Information supplied:
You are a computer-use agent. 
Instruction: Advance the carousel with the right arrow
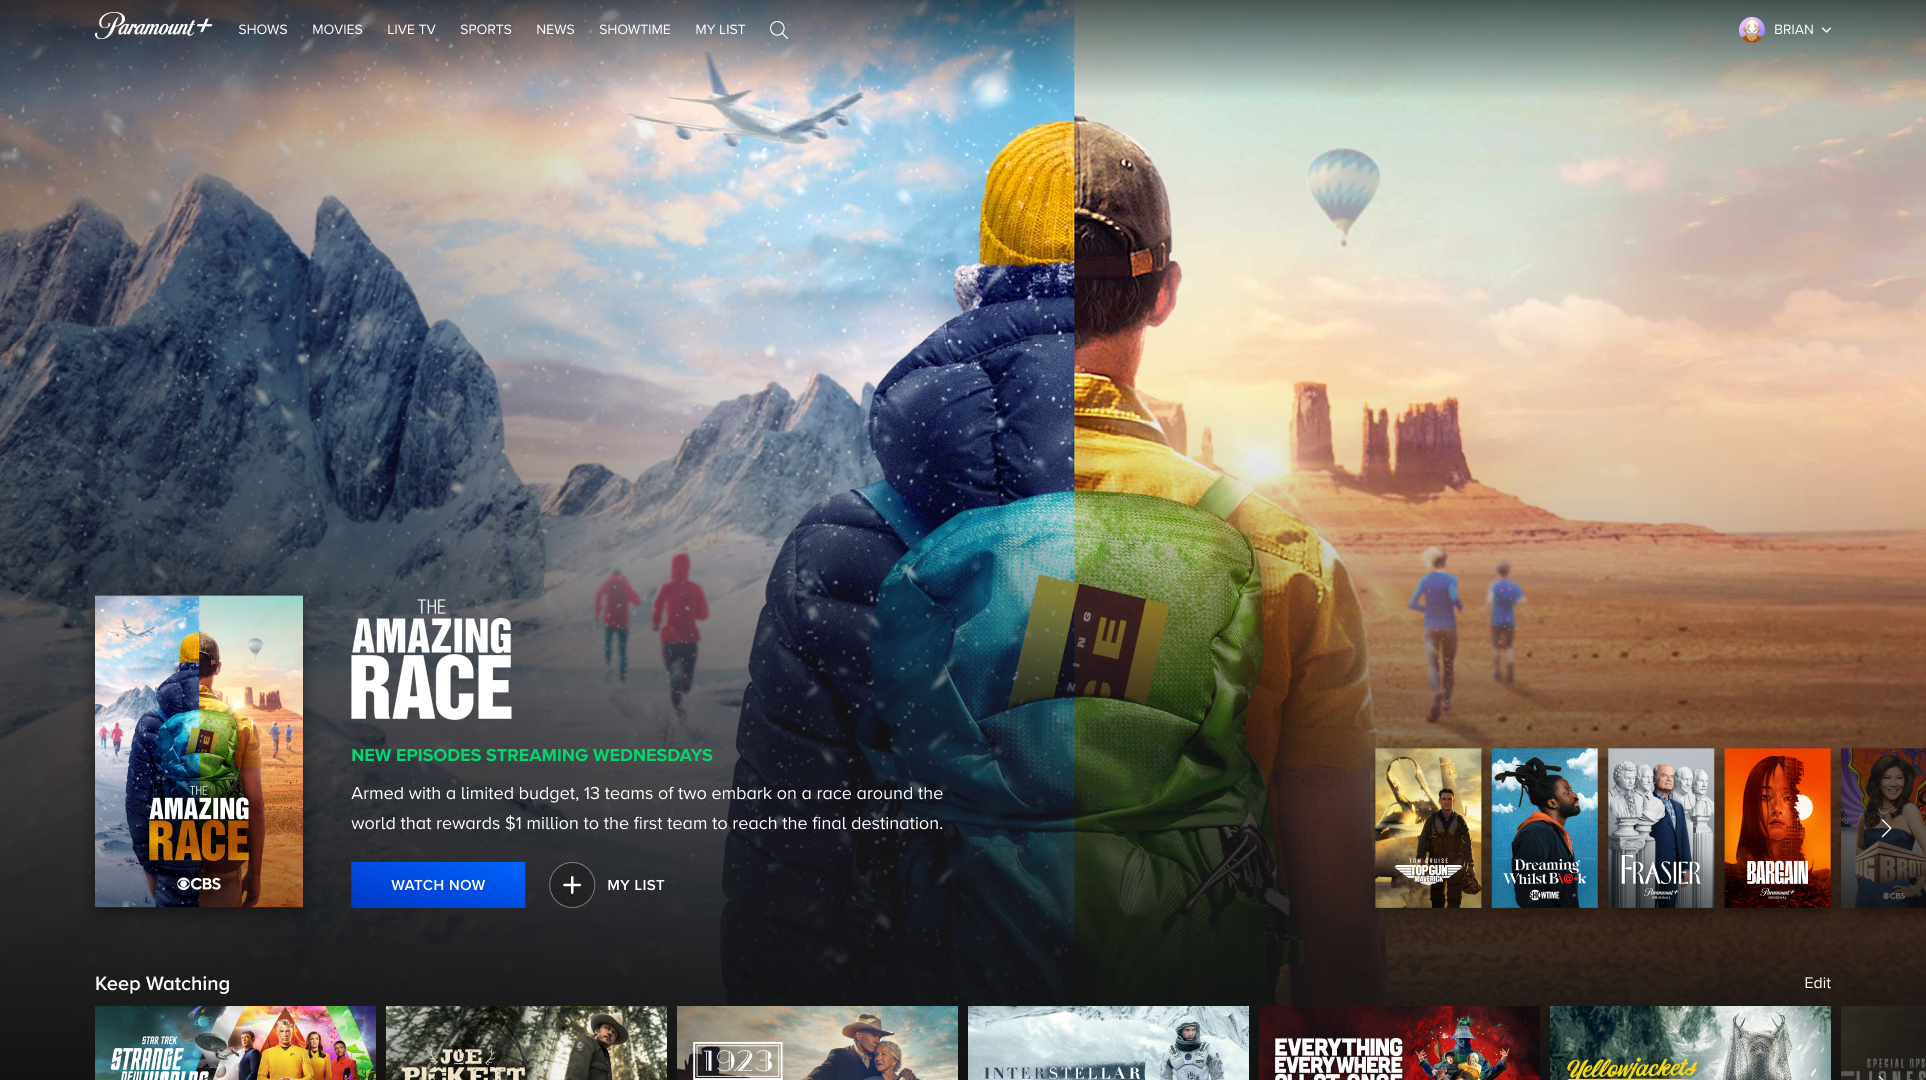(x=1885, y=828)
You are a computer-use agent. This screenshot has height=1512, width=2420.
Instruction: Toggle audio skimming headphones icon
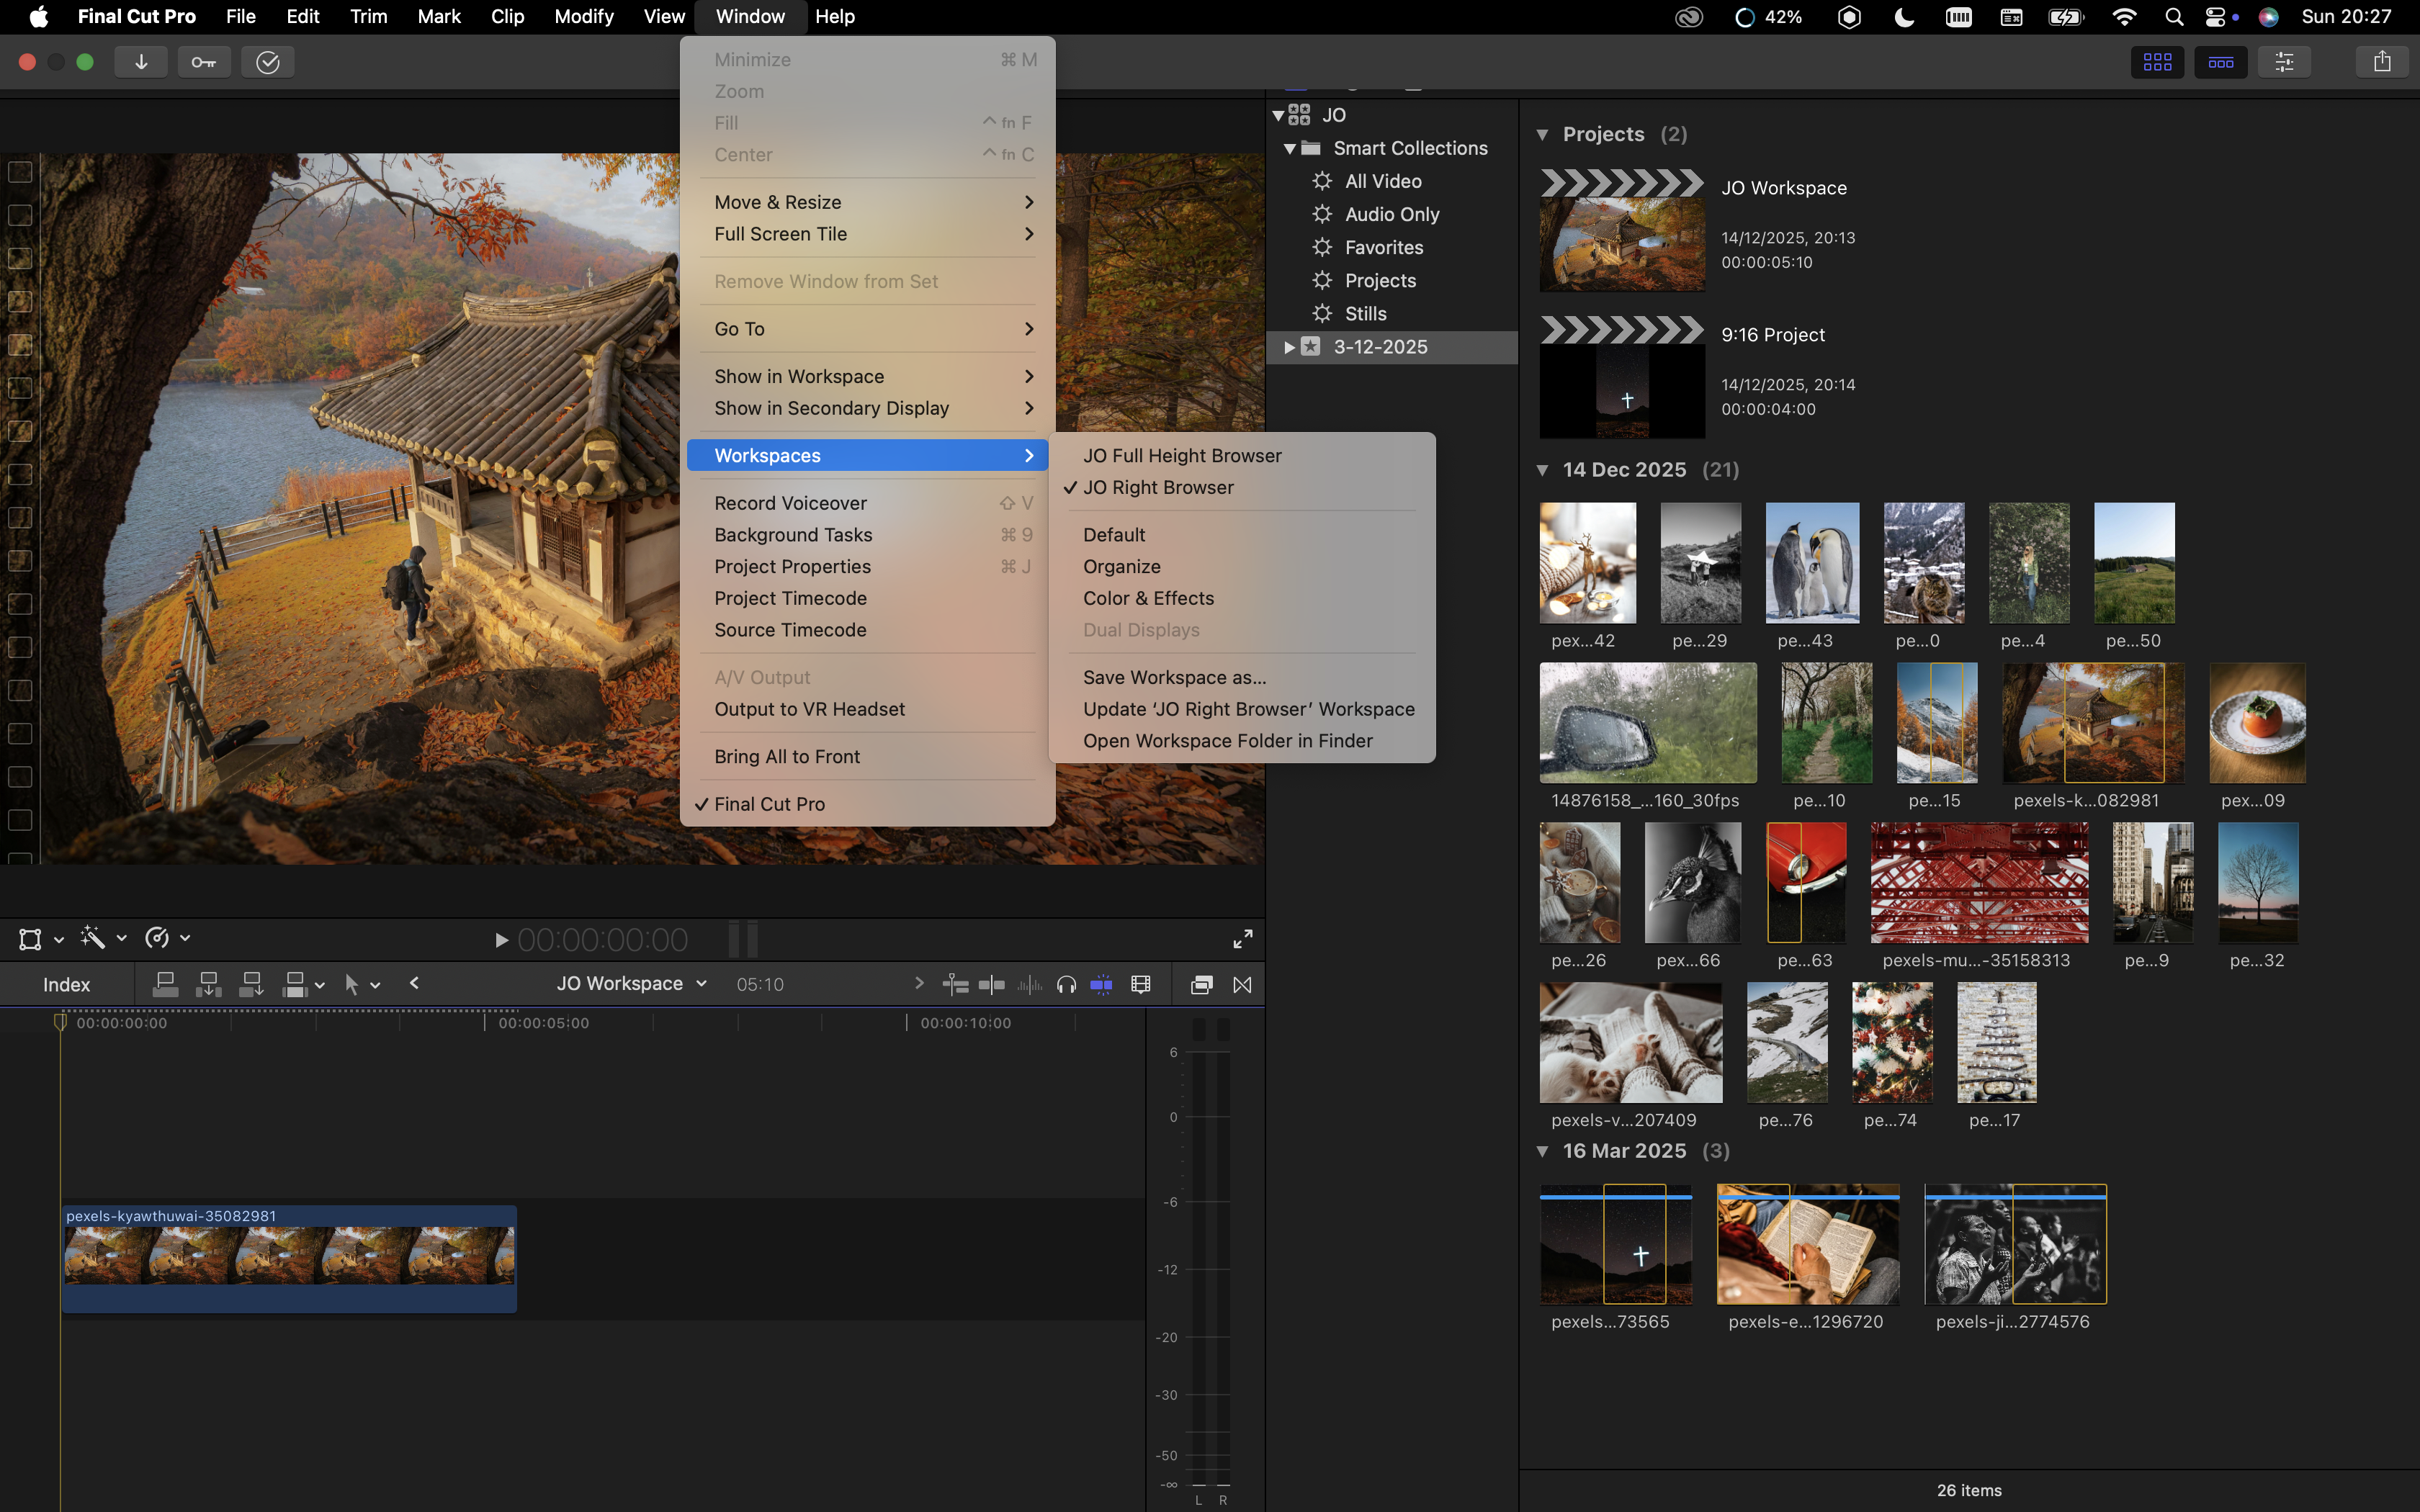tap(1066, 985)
...
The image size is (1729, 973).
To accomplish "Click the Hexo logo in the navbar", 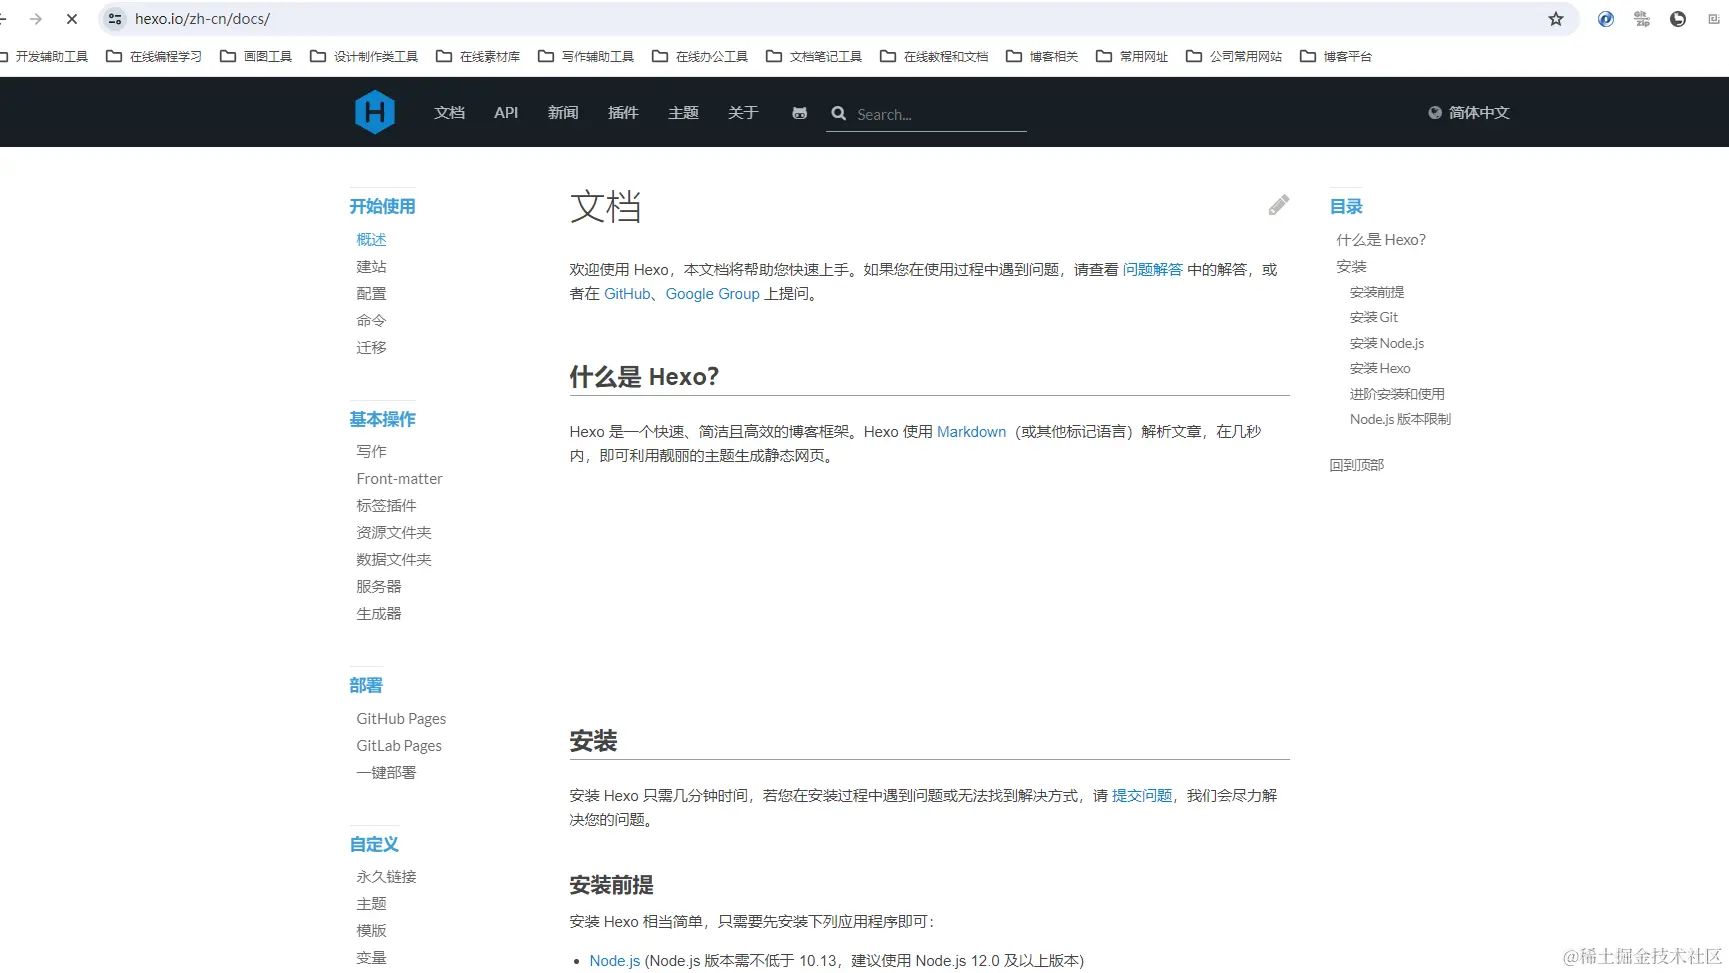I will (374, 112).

Work to be completed: The answer must be a single number: how many lines in the data above contain the string "computer".

Task result: 2